Speaker 2 Now you've thrown me up at me.
Speaker 2 Sorry.
Speaker 4 That was my cunning plan.
Speaker 2 It was a brilliant plan because it worked.
Speaker 2 Yeah, maybe I shouldn't say it.
Speaker 4 Well, but we found that the kind of people who are attracted to Nashville, who are moving to Tennessee,
Speaker 4 share those values and they're leaving Hollywood or New York or Chicago because they have felt not at home for so many years and feel that
Speaker 4 their worldview and the stories they want to tell
Speaker 4 aren't being told or Hollywood doesn't want to tell them. Although it's weird because I think, you know,
Speaker 4
there's a certain bottom also to Hollywood. They need to make money.
And I think they would like to tap into this base and they kind of don't know how.
Speaker 4 So I feel like we're seeing them kind of when you see
Speaker 4 Angel Studios or Andy Irwin at Kingdom story and you see John Irwin has the Wonder Project now.
Speaker 4 There's, it's out there and it's coming.
Speaker 2 I'm trying to do the same thing. Look, in 2008, we made a movie called Amazing Grace
Speaker 2
about the abolition of slavery in the British Empire. So good.
So good.
Speaker 2 And we, in a sense, you could say that we were ahead of our curve, but what we didn't have was the financial backing to really continue that in any significant way.
Speaker 2
I think now the environment is a little different. And there's just like there's an economic shift going on, there's also a cultural shift going on.
And I think people are more receptive.
Speaker 2 both in the investment community and in the marketplace,
Speaker 2 for content that's more like that, shall we say, in the most general sense?
Speaker 3 It's really stunned me how, for the longest time, Christians did not know how to make movies because all they cared about was the message and just got to get the message.
Speaker 3 And you're like, I can't bring my friends to this, I want to, and I can't bring my friends to this because they're going to just be beaten over the head with the message. And Hollywood had it right.
Speaker 3 Now, if you look at Snow White,
Speaker 3 Snow White, what had all they care about is message. We've switched places.
Speaker 4 Interesting. Yeah, interesting observation.
Speaker 3 You even look at House of David, which I think is Irwin.
Speaker 4 That is just John Irwin at Wonder Project. Yeah.
Speaker 3 And I know that's about the Bible, but it's not pounding in your face. It's a great story, just a great story.
Speaker 3 And it's so weird how we've just switched places. I wonder how long it's going to be before they wake up and go, oh,
Speaker 3 they don't want message movies.
Speaker 4 Well, go ahead.
Speaker 2 I was just going to say, I'm just about to do a little bit on the chosen,
Speaker 2 which I'm actually really looking forward to.

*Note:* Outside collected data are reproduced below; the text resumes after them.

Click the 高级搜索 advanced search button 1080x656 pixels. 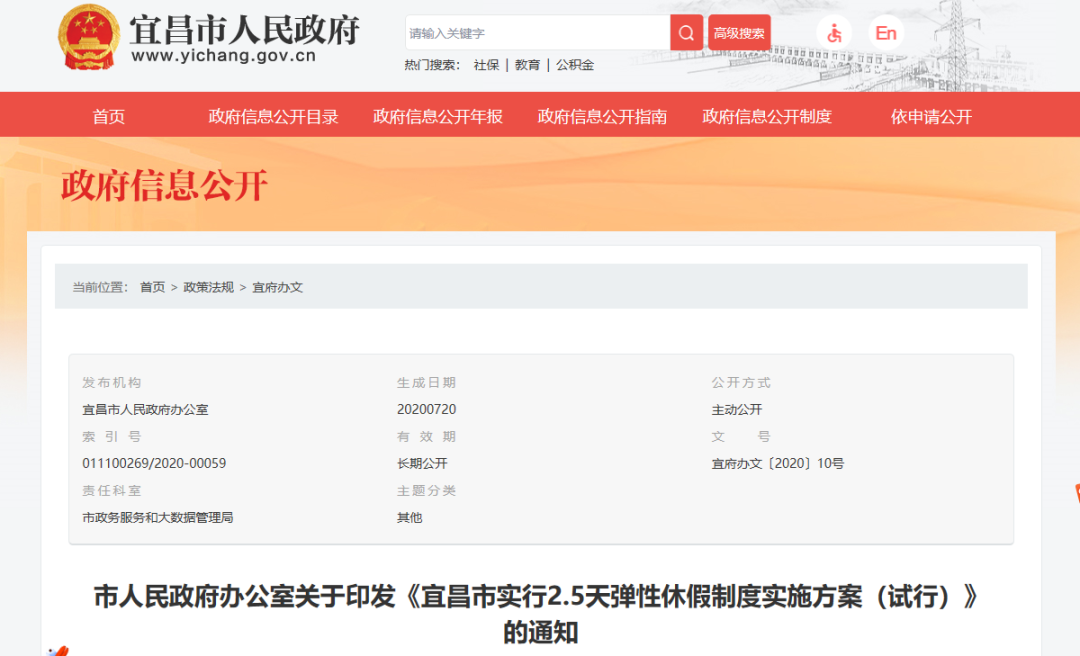(739, 33)
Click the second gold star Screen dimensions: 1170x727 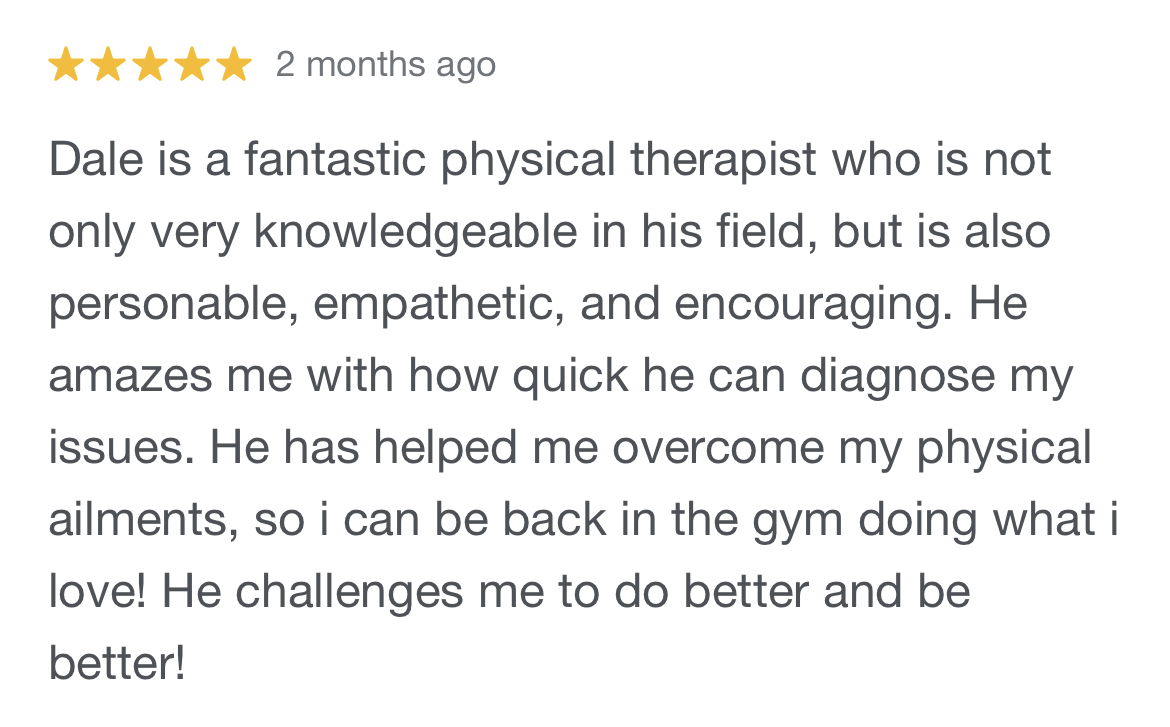(108, 66)
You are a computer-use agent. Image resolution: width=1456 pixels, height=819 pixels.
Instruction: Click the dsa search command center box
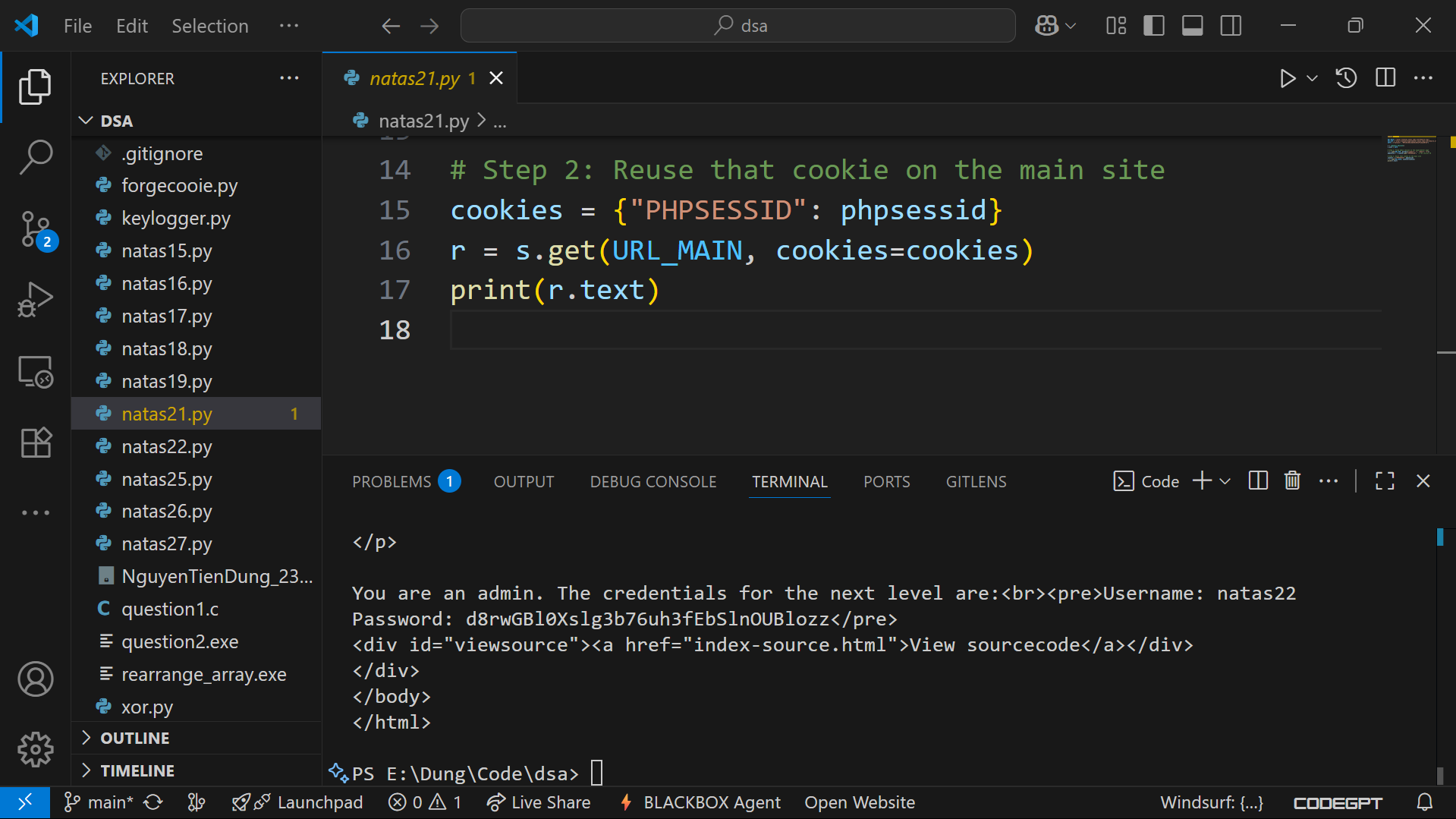point(737,26)
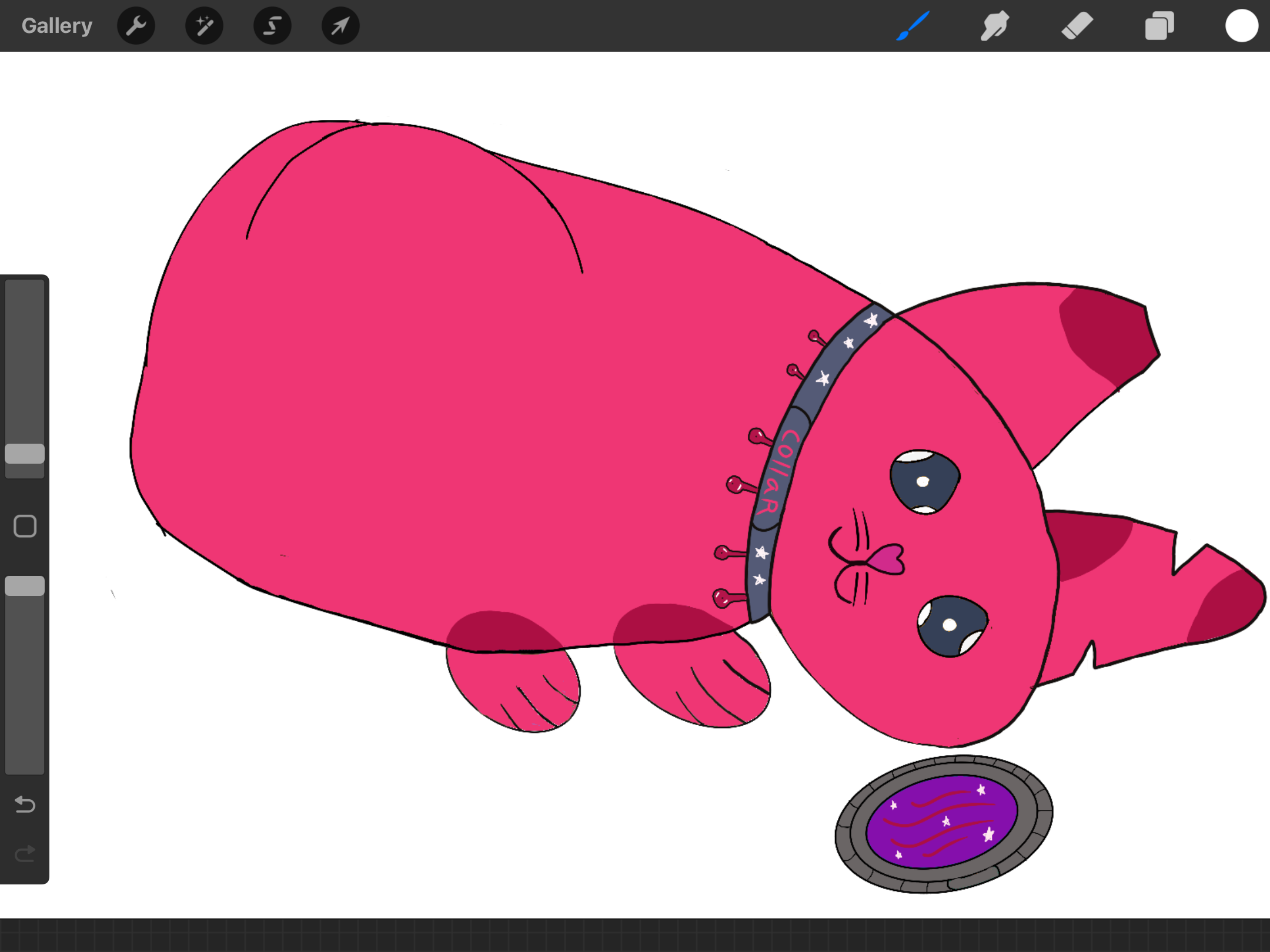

Speaker 2 I think Hollywood has...
Speaker 2 Hollywood is all about money. Somebody once joked to us that
Speaker 2 Hitler could have showed up in Hollywood. If he had a great script under his arm, they would have said, yeah, sorry about that whole Holocaust thing, Adolf.
Speaker 2 We want to make you a movie because we think it's going to make us a lot of money. And that's the harshest way of looking at it.

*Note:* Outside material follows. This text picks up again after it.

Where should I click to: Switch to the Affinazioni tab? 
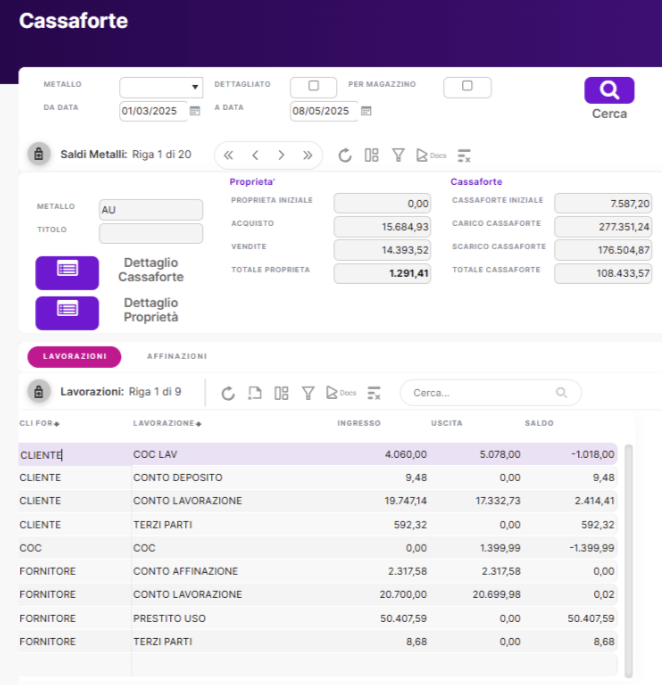(177, 356)
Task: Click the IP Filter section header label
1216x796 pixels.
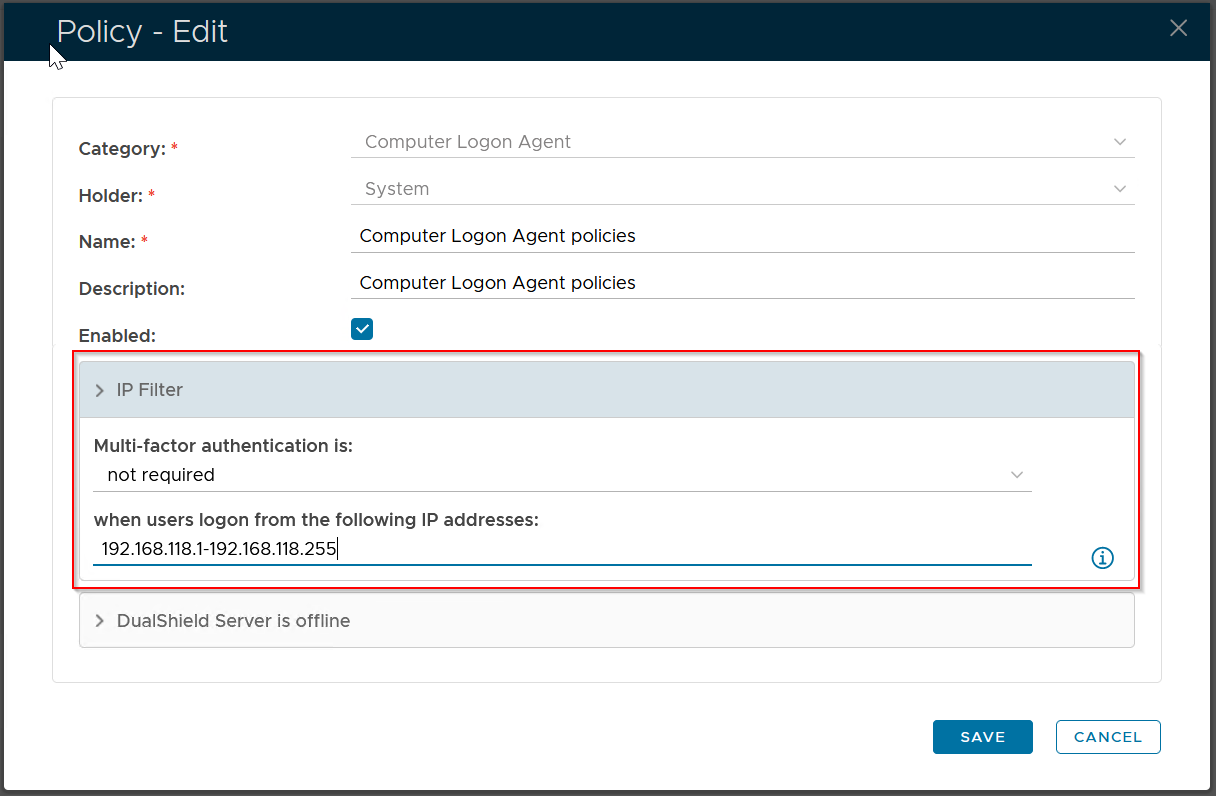Action: 150,390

Speaker 2 In the same way, they're looking at this space going,
Speaker 2 well, so many of our movies are tanking
Speaker 2 because of the message we keep sending out. So how do we,
Speaker 2 they don't really know
Speaker 2 who this audience is. They don't know how to speak to them.
Speaker 2 We do. So
Speaker 2 let's use your show as a plug to anybody out there with
Speaker 2 a couple of dollars in the bank.
Speaker 4 But, you know,
Speaker 4 I also think that it used to be so my favorite movie of all time dave's sick of hearing me say this is uh on the waterfront with marlon brando even marie saint and carl malden plays the priest at this mob-run you know dock uh in new york and um
Speaker 4 and uh you know marlon brando's brother is a mobster and he's and marlon brando's on the take and he has to make a decision as to whether he's going to rat out on his brother um and turn in the mob.
Speaker 4 And it's this big moral decision. And Carl Malden, as the priest, has this incredible monologue.

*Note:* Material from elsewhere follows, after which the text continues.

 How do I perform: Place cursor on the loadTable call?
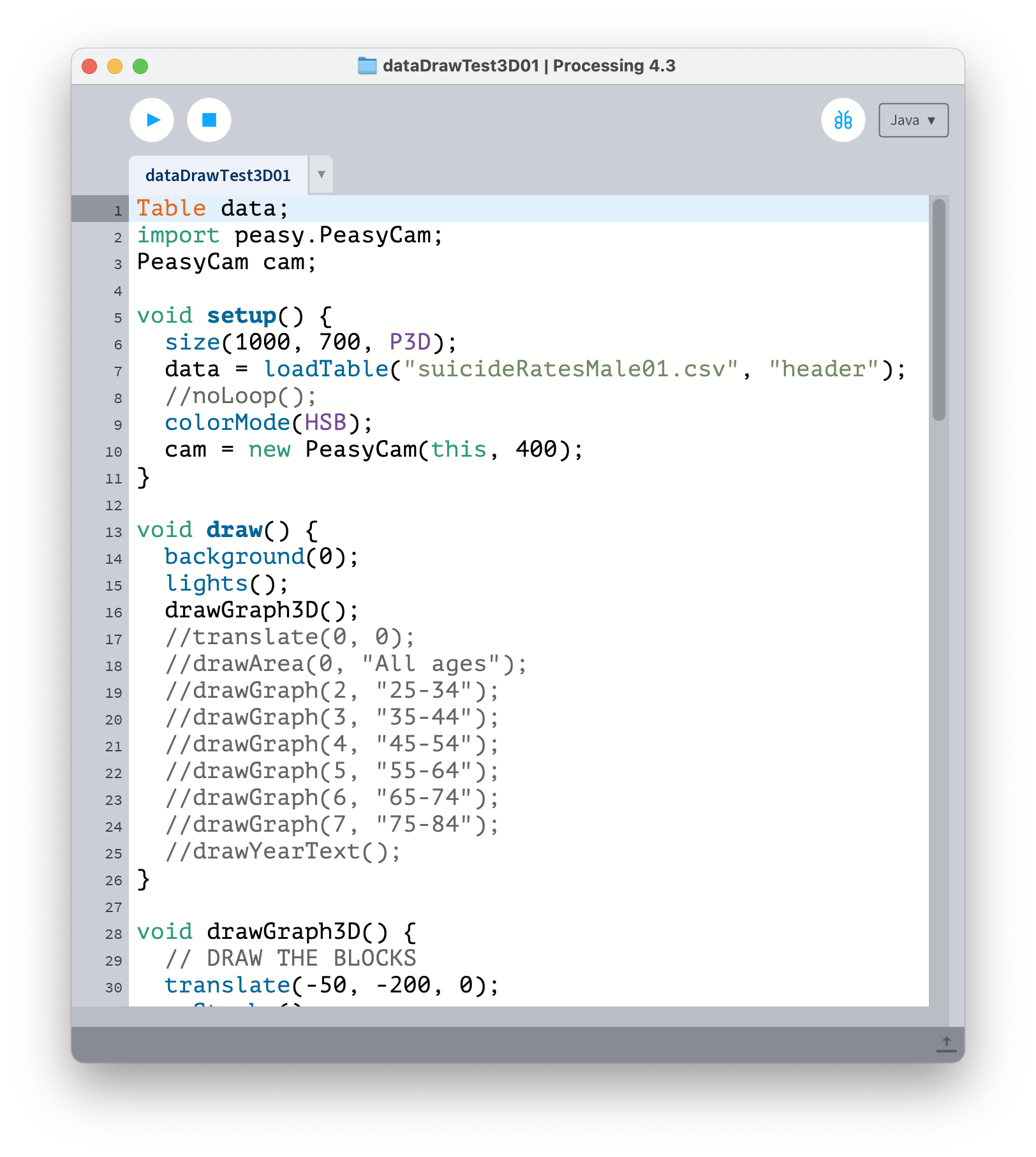tap(326, 369)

Speaker 4 I don't know, you probably saw it many years ago, but if you haven't watched it or haven't seen it in a long time, watch it again. This was an Oscar-winning Hollywood movie.
Speaker 4 To me, the greatest movie ever made, greatest script,
Speaker 4 music, acting, directing, everything.
Speaker 4 And
Speaker 4 it has Carl Malden doing a whole thing about Christ being here on the docks and Christ seeing what's happening to you. And how would he who spoke up against every evil feel about your silence?
Speaker 4
It's this beautiful monologue. And that was a that wasn't considered a faith-based film.
It was just a great story about a you know a moral dilemma.
Speaker 4 And God was just a natural part of that because it used to be in our country, we all shared certain foundational beliefs
Speaker 4 about
Speaker 2 God,
Speaker 4 about history, about our country.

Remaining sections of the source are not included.